I am looking for information on the use of growth share schemes used by umbrella companies to make use of capital gains allowance to reduce tax liability. I know if something seems to be to good to be true it usually is, but using growth shares is a legitimate practice and I'd like more informed info on how close to the wind this sails, if at all, so any information from those familiar would be welcomed.
Info I have received from the provider is as follows;
The growth share scheme involves paying taxes on 100% of your income and making a full declaration to HMRC through your self-assessment. You have the salary and your employer offers a Growth Share plan as an incentive the proceeds of which incur a CGT liability. There is no loan or advance in play.
The contract of employment is mutually agreed with the Umbrella company and the salary can be set at a level you feel comfortable with, but must be at least £425.00 per week to comply with the minimum wage requirement. PAYE and NI are calculated and deducted from these figures and paid across to HMRC keeping you up to date with all statutory deductions.
Once this part has been completed, the remaining amount is transferred into a Growth Share plan which is a method of employee benefit used by businesses throughout the UK.

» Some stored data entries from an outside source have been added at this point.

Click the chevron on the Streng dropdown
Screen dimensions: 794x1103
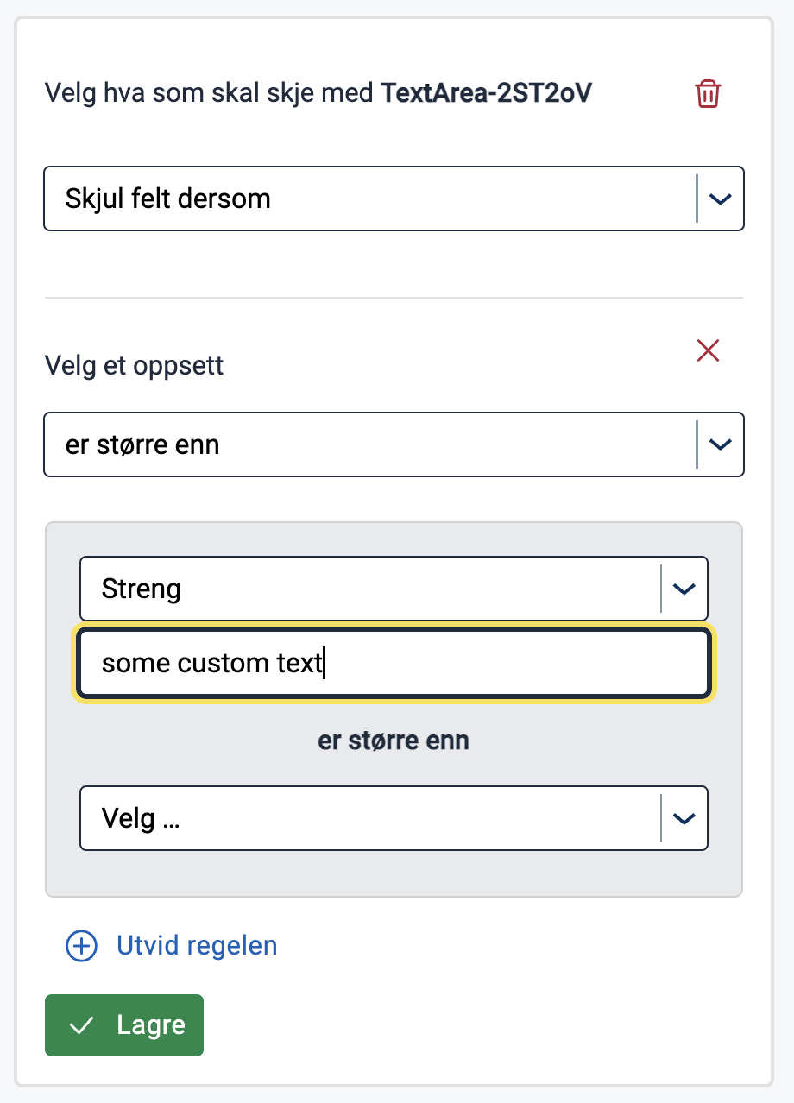(x=684, y=588)
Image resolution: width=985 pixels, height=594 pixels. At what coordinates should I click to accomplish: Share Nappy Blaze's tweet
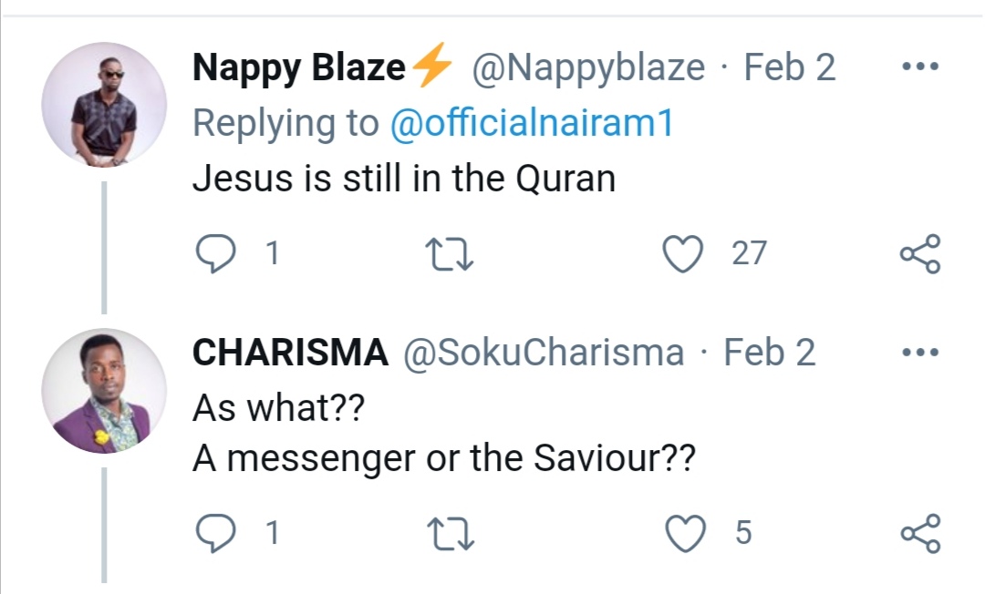pos(918,253)
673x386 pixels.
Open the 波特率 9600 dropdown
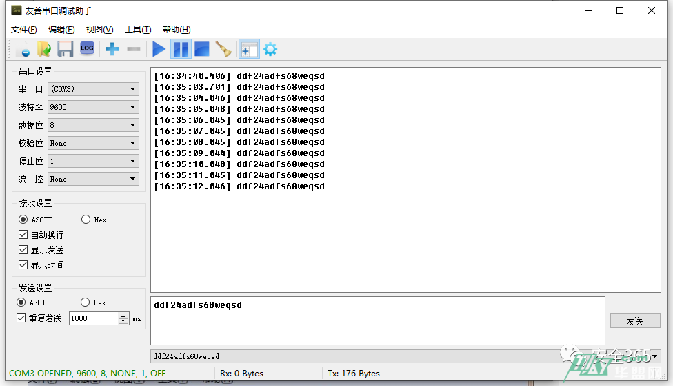[93, 107]
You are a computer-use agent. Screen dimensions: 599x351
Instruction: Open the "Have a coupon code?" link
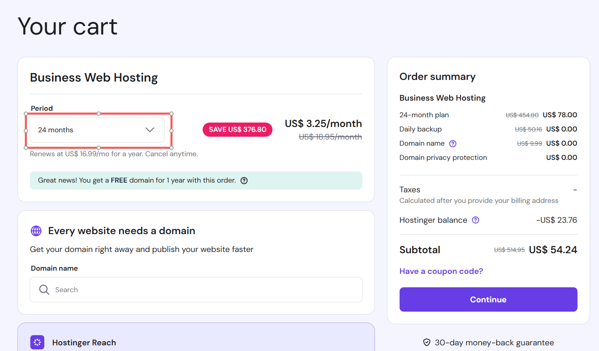point(441,271)

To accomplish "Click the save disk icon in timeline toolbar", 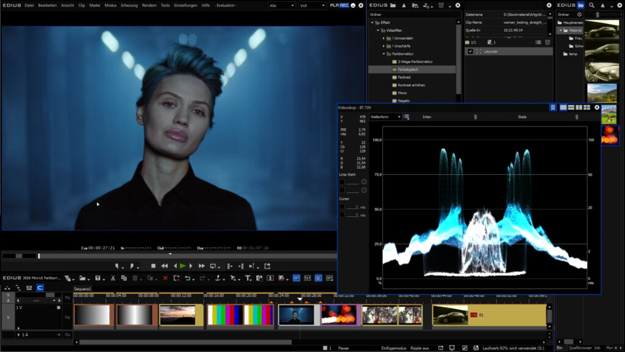I will pos(98,278).
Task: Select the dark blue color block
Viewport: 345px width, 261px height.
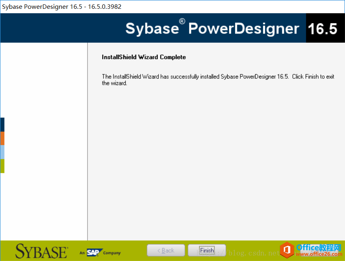Action: (x=2, y=124)
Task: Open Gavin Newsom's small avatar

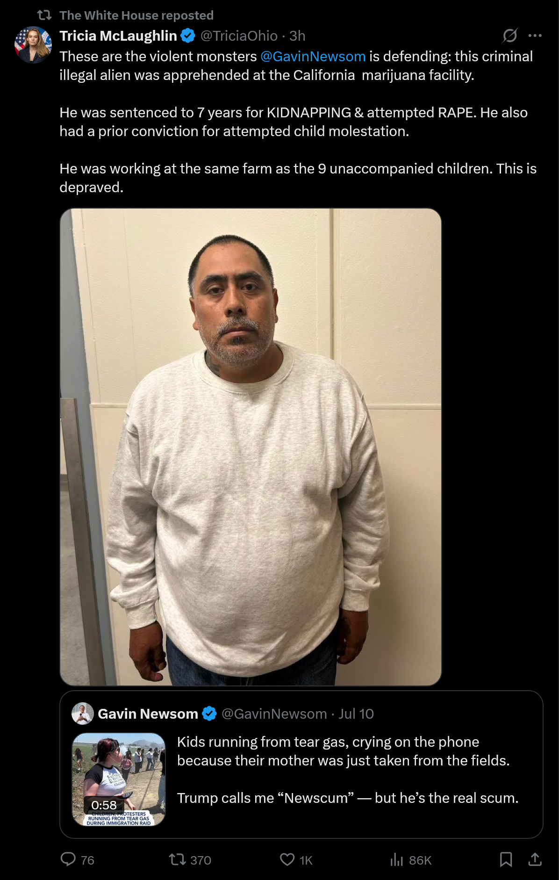Action: (x=83, y=714)
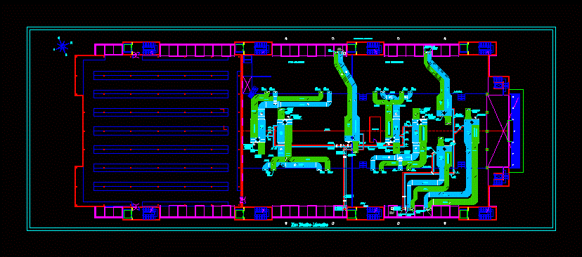Viewport: 582px width, 257px height.
Task: Click the top-left blue staircase block
Action: point(150,48)
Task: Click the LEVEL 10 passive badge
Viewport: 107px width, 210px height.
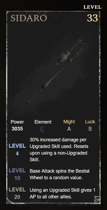Action: point(17,174)
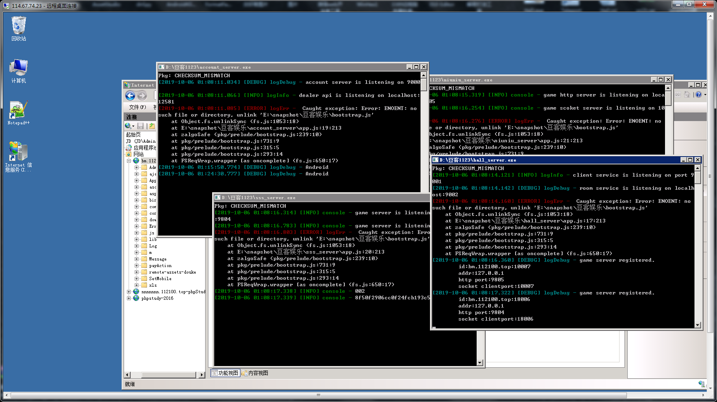Select the payAction folder in tree
Viewport: 717px width, 402px height.
pos(160,266)
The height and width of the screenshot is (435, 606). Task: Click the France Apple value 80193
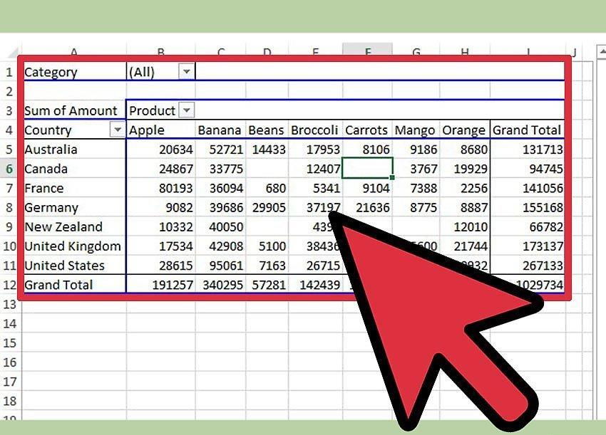tap(161, 188)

Growth Shares allow gains to be taxed as Capital in the hands of participants and are used as a tax efficient alternative to options, this also enables the use of an individuals £12,300.00 annual exemption, and the lower 10% and upper 20% rates of CGT.
• Fully declarable on your tax return
• The tax treatment is formally accepted and acknowledge by HMRC
• Complies with IR35
• More take home pay from your contract
Therefore, an illustration for this would look similar to the below:
5 Days at £400.00 = £2000.00 Gross
Salary after deductions = £316.45 (1250L tax code)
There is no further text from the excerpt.